*Alıştırma yönergeleri:*
(1) Selenium Panorama haberinde "İmar değişikliği için" ifadesinden "Sevigen olduğunu açıkladı." ifadesine kadar olan bölümü aynen yazın.
(2) Selenium Panorama haberine göre Özhan Erem arsayı hangi yıl, kimden ve nasıl almış?
(3) Selenium Panorama haberini son cümlesinden sonra sürdürün.

*Metin alıntısı:*
····················
İmar değişikliği için AKP ve CHP'li üyelerin ittifak kurduğu Beşiktaş’ta 23 katlı Selenium Panorama skandalında da CHP Genel Sekreter Yardımcısı Mehmet Sevigen'in parmağı çıktı. Vatan gazetesinin haberine göre arsayı Başbakan Erdoğan’ın sınıf arkadaşı Mehmet Emin Seren’e satan Özhan Erem, satışta aracının CHP Genel Sekreter Yardımcısı Mehmet Sevigen olduğunu açıkladı.
İstanbul'da rant ittifakıBeşiktaş, Dikilitaş’ta yükselen Selenium Panorama Rezidance projesinin ilginç hikayesinin en önemli kahramanlarından biri de Özhan Erem. Erem Uluslararası Tanıtım Şirketi’nin sahibi olan ve arsayı 1997 yılında İstanbul Büyükşehir Belediyesi’nden ihaleyle alan Erem, arsayı satış tarihi olan 2005’e kadar geçen 8 yılı ’sorunlu bir dönemdi’ diye özetliyor. Bu arsayı satması için her türlü baskının yapıldığını ve sonunda 3 milyon dolar zarar ile satmak zorunda kaldığını belirten Erdem, başından geçen sancılı süreci ve yaşadıklarını şöyle anlattı.
····················
*Listelenen kayıtlar:*
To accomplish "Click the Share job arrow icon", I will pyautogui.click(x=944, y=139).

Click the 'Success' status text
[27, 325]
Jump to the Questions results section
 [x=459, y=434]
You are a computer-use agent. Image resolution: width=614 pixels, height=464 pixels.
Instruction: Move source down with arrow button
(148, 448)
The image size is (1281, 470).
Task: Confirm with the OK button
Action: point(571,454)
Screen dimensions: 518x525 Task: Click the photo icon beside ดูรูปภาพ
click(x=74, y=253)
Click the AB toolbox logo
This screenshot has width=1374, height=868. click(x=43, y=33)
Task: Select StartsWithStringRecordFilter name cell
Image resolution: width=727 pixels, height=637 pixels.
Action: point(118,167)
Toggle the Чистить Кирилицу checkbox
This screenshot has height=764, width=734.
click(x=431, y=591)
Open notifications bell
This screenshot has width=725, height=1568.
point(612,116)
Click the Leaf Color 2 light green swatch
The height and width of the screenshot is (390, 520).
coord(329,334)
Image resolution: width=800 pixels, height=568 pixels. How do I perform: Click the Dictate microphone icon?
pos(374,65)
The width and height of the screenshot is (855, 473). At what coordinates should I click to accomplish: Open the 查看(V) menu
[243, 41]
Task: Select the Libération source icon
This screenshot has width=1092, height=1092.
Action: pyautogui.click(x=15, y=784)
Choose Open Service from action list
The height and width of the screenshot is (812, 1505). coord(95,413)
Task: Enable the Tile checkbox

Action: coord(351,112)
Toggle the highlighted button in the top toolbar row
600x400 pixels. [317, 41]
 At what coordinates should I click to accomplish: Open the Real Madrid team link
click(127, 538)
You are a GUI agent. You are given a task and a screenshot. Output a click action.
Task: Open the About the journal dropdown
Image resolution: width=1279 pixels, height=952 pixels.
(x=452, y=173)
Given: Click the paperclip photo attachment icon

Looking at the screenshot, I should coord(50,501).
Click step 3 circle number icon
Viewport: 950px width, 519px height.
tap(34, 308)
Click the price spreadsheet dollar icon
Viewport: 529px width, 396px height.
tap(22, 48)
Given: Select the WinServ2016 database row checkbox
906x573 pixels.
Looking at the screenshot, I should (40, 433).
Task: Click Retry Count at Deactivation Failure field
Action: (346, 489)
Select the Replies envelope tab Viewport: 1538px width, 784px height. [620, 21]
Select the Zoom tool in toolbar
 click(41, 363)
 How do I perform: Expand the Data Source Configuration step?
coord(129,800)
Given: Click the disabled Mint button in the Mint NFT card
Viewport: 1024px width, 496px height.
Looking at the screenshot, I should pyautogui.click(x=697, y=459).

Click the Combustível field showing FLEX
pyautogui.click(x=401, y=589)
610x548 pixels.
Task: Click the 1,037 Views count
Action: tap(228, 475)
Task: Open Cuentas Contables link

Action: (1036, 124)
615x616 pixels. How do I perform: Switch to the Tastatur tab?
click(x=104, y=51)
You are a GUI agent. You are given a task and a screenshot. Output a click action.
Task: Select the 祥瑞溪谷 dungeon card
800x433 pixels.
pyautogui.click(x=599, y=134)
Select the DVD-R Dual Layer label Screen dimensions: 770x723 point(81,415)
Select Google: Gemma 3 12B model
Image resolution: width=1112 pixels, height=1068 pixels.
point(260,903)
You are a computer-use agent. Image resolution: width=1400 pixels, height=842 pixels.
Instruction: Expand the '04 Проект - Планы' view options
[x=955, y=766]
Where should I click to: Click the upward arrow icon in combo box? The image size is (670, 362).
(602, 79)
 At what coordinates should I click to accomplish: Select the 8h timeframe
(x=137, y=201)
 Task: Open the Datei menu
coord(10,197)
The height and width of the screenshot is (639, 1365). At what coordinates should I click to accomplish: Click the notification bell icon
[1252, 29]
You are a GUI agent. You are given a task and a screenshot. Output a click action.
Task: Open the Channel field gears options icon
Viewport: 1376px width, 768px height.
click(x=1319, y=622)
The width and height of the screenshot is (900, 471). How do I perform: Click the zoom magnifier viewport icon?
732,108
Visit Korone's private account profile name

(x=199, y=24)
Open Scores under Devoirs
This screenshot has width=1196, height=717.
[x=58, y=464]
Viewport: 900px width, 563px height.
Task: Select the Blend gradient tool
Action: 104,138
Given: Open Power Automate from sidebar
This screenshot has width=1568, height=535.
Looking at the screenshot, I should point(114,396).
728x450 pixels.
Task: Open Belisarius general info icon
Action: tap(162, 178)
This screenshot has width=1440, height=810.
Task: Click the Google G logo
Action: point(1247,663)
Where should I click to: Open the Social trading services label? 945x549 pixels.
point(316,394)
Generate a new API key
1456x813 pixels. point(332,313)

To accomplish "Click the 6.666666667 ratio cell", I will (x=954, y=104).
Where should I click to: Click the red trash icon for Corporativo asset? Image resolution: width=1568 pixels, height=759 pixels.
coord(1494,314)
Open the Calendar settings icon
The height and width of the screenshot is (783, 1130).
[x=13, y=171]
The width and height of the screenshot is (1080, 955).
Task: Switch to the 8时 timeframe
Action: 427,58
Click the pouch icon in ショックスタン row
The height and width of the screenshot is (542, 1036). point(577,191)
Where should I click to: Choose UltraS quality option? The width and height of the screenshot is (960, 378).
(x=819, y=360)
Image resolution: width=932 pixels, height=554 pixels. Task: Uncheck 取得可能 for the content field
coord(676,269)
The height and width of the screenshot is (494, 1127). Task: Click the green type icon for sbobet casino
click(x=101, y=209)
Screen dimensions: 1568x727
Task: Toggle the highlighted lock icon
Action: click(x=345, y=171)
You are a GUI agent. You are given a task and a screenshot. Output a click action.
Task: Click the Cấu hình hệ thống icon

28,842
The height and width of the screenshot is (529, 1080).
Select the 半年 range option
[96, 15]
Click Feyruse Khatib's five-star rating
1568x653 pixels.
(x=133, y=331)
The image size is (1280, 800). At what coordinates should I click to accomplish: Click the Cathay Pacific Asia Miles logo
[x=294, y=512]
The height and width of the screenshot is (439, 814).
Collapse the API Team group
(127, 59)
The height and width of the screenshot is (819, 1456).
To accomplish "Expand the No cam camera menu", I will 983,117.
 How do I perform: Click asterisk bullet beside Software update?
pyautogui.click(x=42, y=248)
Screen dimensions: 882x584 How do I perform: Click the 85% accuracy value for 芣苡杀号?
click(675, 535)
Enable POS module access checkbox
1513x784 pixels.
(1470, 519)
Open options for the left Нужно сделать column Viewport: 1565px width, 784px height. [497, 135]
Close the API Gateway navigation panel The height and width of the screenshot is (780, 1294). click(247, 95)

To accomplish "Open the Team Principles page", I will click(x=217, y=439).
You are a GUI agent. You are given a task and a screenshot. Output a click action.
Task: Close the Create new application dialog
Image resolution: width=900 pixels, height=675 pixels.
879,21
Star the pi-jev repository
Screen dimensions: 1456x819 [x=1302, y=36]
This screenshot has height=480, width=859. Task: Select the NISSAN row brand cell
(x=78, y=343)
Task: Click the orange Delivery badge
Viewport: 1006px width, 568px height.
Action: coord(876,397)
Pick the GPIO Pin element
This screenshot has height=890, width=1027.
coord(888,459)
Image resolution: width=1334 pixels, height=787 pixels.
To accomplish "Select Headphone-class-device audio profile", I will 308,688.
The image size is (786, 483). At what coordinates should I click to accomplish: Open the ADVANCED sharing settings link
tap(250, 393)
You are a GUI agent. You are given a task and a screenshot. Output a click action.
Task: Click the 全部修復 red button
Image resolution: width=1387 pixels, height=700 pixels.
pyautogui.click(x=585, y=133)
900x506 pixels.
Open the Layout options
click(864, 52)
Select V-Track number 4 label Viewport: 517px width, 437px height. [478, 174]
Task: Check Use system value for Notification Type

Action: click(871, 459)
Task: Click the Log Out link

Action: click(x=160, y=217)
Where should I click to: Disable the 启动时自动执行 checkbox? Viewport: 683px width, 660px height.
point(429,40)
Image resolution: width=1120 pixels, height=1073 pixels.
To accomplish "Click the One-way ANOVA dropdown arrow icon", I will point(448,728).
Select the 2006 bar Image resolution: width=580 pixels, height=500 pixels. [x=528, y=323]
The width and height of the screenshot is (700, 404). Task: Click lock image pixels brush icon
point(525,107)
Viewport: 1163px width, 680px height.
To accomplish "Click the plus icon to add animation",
····················
*Yanıtlar:*
(1)
İmar değişikliği için AKP ve CHP'li üyelerin ittifak kurduğu Beşiktaş’ta 23 katlı Selenium Panorama skandalında da CHP Genel Sekreter Yardımcısı Mehmet Sevigen'in parmağı çıktı. Vatan gazetesinin haberine göre arsayı Başbakan Erdoğan’ın sınıf arkadaşı Mehmet Emin Seren’e satan Özhan Erem, satışta aracının CHP Genel Sekreter Yardımcısı Mehmet Sevigen olduğunu açıkladı.

(2) 1997 yılında İstanbul Büyükşehir Belediyesi'nden ihaleyle almış.

(3)
Arsayı kaça alıp, kaça sattınız?1997’de ihaleyle alıp 2005’te sattığım süre içinde çok meşakkatli bir süreç oldu. Banka kredisiyle 8.2 milyon dolara aldım ve 5.2 milyon dolara satabildim. 3 milyon dolar zarar elde ettim.
İhale süreci nasıl oldu? 1997’de Aşçıoğlu’nun da teklif verdiğini gördüm. Ben 651 milyar TL bedel ile arsayı aldım. Aşçıoğlu 50 milyar daha düşük teklif verdiği için alamadı.
Peki sonra neler yaşındı? Öncelikle satış anında sorun yaşadım. Bana belediye yetkilileri ’İta amirinin bu ihaleyi imzalaması için bağışta bulunmanız gerekir’ dediler. Pazarlıklar sonucu 43 milyara anlaştık. Toplam 10 çek kestim. Bunların 6 tanesi 6.5 milyar bedel ile İstanbul Eğitim ve Gençliğe Hizmet Vakfı adına kesildi. Geriye kalan 4 tanesi de 1 milyar bedel ile ’hamiline’ kesildi. Bana herhangi bir makbuz ödenmedi. Bu çeklerden sonra da arsanın tapusunu alabildim.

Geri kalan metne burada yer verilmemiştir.